For the visual experience refer to Episode 2 of DrinkNectar.com
The 2007 Cabernet Sauvignon from Walla Walla, WA was big and bold, but not quite as big as most Washington Cabs. Amavi has a great reputation and I remember trying an earlier vintage of this wine when we visited Walla Walla in 2008. This wine is 81% Cab, 12% Merlot, and small %’s of Cab Franc and Syrah. I believe the Merlot and Syrah have helped to tame this beast. My overall impression of the wine was big, but the finish (after you’ve swallowed and the taste lingers), left me feeling like I was chewing on my tongue. This wine, in my opinion, would be best with food. I could imagine a big whiskey burger, or steak that is heavily marinated in a spicy tomato BBQ sauce. If I was at home, I would have put this away until I was ready to eat. The wine still feels really young, the 16 months in oak should tame down if left in a cellar for 2-3 years.
- Swirl – Very dark in color, opaque, and slightly cloudy
- Sniff - Big dark berry fruits, medium cedar, and dark chocolate. Imagine a raspberry smore using cedar chips instead of graham crackers
- Sip – Here is where the oak barrels can be found, heavy spice and herbs, letting it linger produces more subtle chocolate flavor. The finish is moderately acidic, high in tannins.
- Rating to Price Value – $$$, in a few years, easily a $$$$+ out of 5
The fourth wine of the night was called Night & Day. I swear the menu said Washington, but all I have been able to find online is this Oregon label to the right.

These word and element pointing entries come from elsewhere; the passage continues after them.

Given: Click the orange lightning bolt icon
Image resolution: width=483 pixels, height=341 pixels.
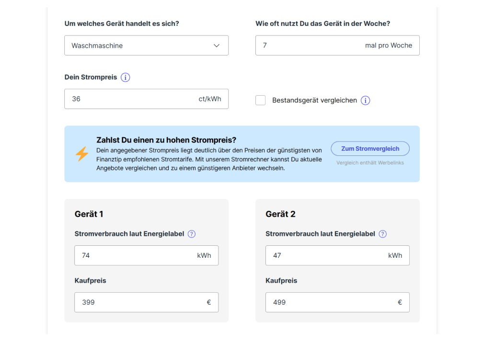Looking at the screenshot, I should 82,154.
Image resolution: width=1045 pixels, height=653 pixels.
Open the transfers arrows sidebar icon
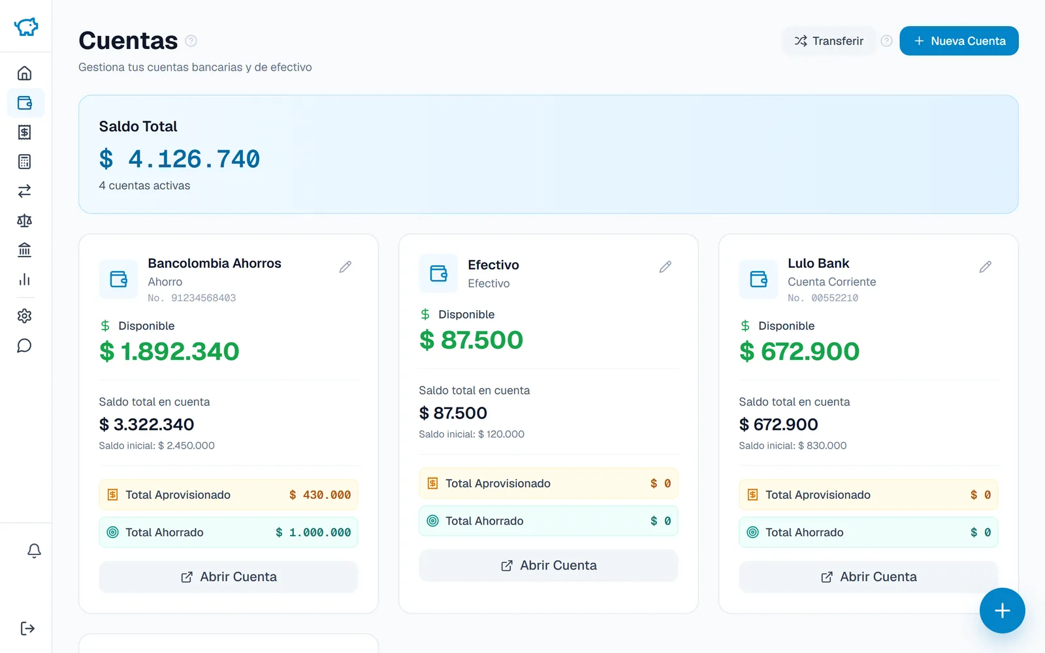coord(25,191)
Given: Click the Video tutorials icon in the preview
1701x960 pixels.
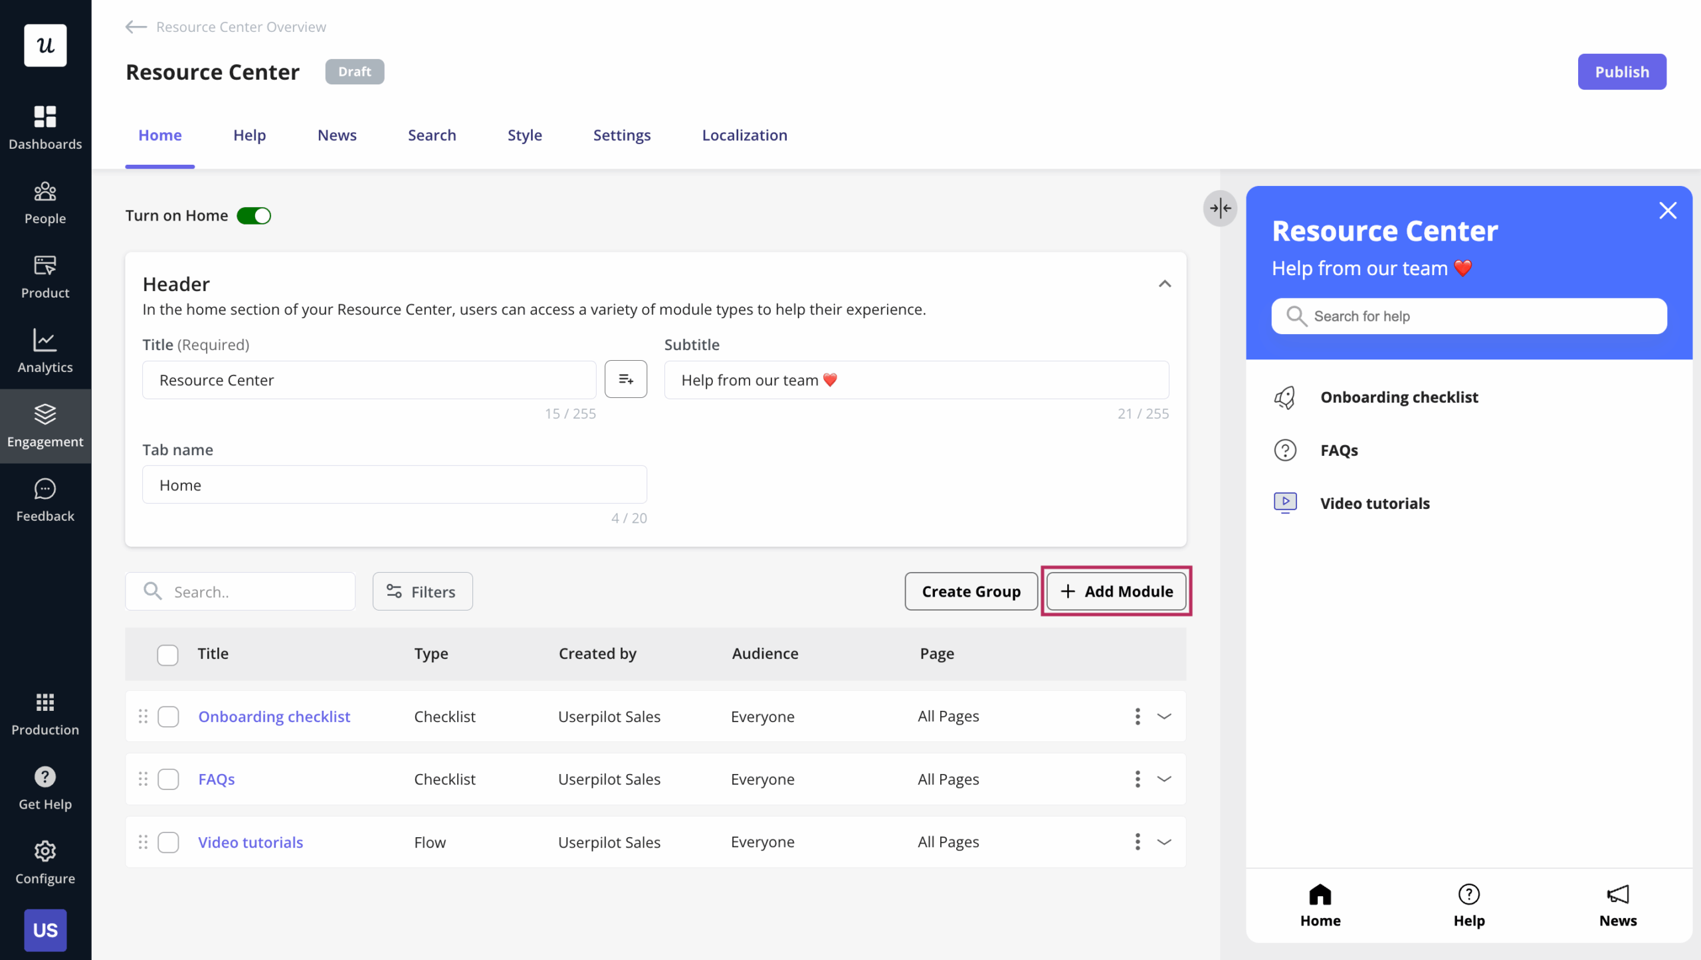Looking at the screenshot, I should (x=1285, y=502).
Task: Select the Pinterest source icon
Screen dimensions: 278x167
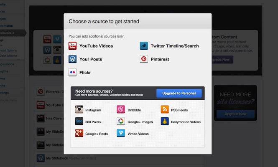Action: coord(144,59)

This wine is not your garden variety kitchen sink blend where wineries sell their excess juice wholesale to avoid dumping it or diluting their brand. To be honest, I had never had a blend with so many varietals – Cab Franc, Malbec, Syrah, Cab Sauv, Sangiovise, Grenache and Tempranillo.
At first taste, my wife was very impressed. After she had a few more sips, I had pretty high expectations from her ‘oohs’ and ‘aaaahs’. To be honest, I was a little less than blown away. The wine was alright. It would be a good drinking wine or served with a mild pasta dish, basic burger, or pizza, but there was nothing distinct about it. I would serve this to a friend who was on the fence about red wine. It would be a good starter wine thats not too big to offend.
2006(?) A-Z Night & Day; Oregon(?) – $17
- Swirl – cloudy, basic red wine, zero legs (meaning little acidity)
- Sniff – honestly just your basic juice smell, grape licorice rope, very soft spice
- Sip- Very basic, very little tannin, no structure
- Rating to Price Value – $$; I expect a wine like this to be under $10 but at $17 a bottle; $7 a glass, I’ll pass for a better experience.
DOTD? – Alexandria Nicole 2008 Viognier (reminded me of summer when we have snow on the ground) – Didn’t pair super well with what was served at our dinner party (jambalaya) – but that was my fault, I should’ve brought a big spicy red (like the Cabernet reviewed above) to compete with the sausage. What are you drinking?